Изменить размер шрифта - +

– Что «порой»?

– Порой… – Он замолчал, не в силах подобрать слова. Наклонившись, вставил кассету в плеер, и через секунду раздался громкий чистый голос Элки Брукс. Хмыкнув, он приглушил звук. – Значит, викарий посоветовал тебе выяснить как можно больше подробностей о Фабиане?

– Да, младший викарий.

– И что тебе удалось выяснить?

– Что он не бросал свою девушку, Кэрри, это она бросила его.

– И какой же ты сделала из этого вывод? Что он был гордый?

Алекс засмеялась:

– Знаешь, прошлой ночью я вела себя как идиотка.

– Когда устаешь, воображение выкидывает всякие шутки.

– Ты когда‑нибудь слышал о медиуме Моргане Форде?

Он покачал головой и затянулся сигаретой.

– Как можно отличить честного человека от жулика?

– Среди них честных нет.

Алекс уставилась на него:

– Вы, ученые, порой бываете такими ограниченными и самодовольными, что выходишь из себя.

Филип раздраженно подал сигнал маленькой прокатной машине; четыре человека, сидевшие внутри, восторженно глазели на фасад магазина «Либерти».

– Нет, просто мы говорим правду, которая не нравится людям.

– Все равно это ограниченность.

Она была искренне удивлена, увидев, что ее «мерседес» стоит на том же месте, где она его оставила: его не уволокли на буксире, не разграбили и даже не приклеили на ветровое стекло квитанцию о штрафе.

Она поцеловала Филипа в щеку.

– Теперь с тобой будет все в порядке?

– Да.

– Думаю, что вытащу тебя сегодня пообедать, чтобы убедиться в этом.

Она покачала головой:

– Мне не хочется возвращаться вечером в пустой дом. Лучше приезжай ко мне, и я угощу тебя ужином.

– Около восьми?

Алекс чувствовала себя повеселевшей и отдохнувшей, но она знала: боль еще вернется. Она копилась в ней, ожидая лишь повода, чтобы вырваться наружу; и во второй половине дня, когда солнце станет клониться к горизонту, она достигнет предела; так было всегда, с самого детства, – депрессия наваливалась на нее воскресными вечерами.

Она поехала на юг через Воксхолл‑Бридж и к Стритэму, перед ней стояла неприятная задача: разыскать Кэрри и сообщить ей о Фабиане.

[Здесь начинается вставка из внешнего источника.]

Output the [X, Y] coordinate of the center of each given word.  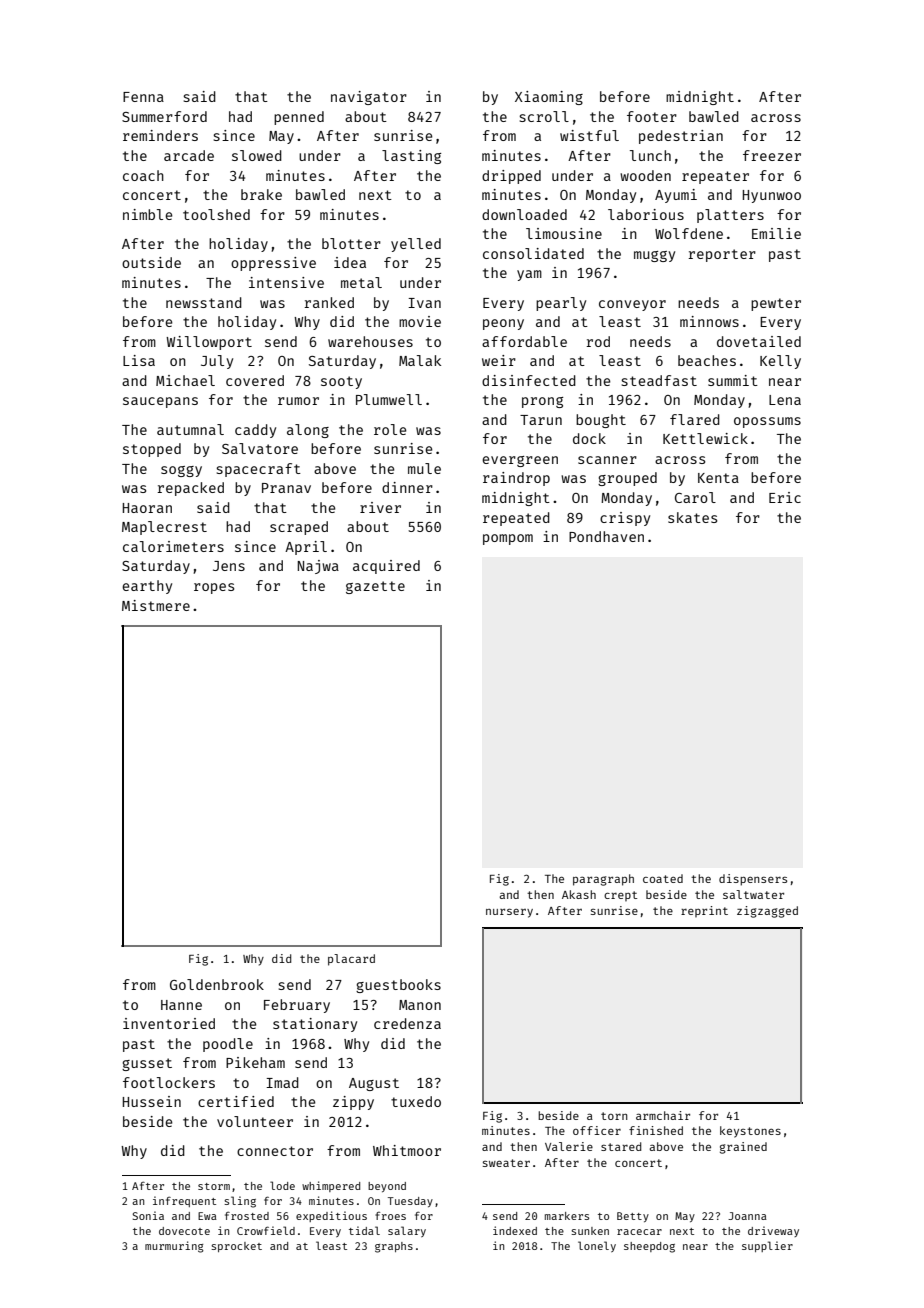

У нее даже не было ее точного адреса. Она помнила лишь, что, когда они миновали антикварный магазинчик с выставленными на тротуар рядами кресел, Фабиан сказал: «Мама, а вот тут живет Кэрри», она посмотрела тогда направо и увидела кирпичную башню. Она возвышалась у подножия холма, похожего на тот, рядом с которым она сейчас находилась; Алекс увидела закрытую антикварную лавочку и справа в отдалении два серых башнеобразных здания. Развернувшись, она направилась к ним по узкой – едва можно протиснуться – улочке, заставленной подержанными машинами и запыленными фургонами. Два чернокожих мальчугана, игравшие на мостовой, уставились на нее, и она поймала себя на том, что краснеет, словно у нее не было права находиться здесь, словно она вышла за границы отведенной ей территории.

Дорога, изгибаясь, поднималась все выше, мимо двухэтажных строений, с крутыми металлическими лестницами, ведущими на верхний этаж. С балконов и из окон свисали выстиранные полотенца, рубашки и нижнее белье; совсем как в гетто, подумала Алекс.

Наконец она увидела две мрачные кирпичные башни с выщербленной бетонной облицовкой. Они высились на фоне неба, как два нелепых надгробия.

Алекс вылезла из «мерседеса», внимательно закрыла его и вошла в холл ближайшего здания. На полу валялись осколки верхней стеклянной части одной из дверей, другая дверь болталась на одной петле. На стене большими красными буквами аэрозолем из баллончика было выведено слово «трахнуть» и стоял неприятный запах, происхождение которого она не могла определить.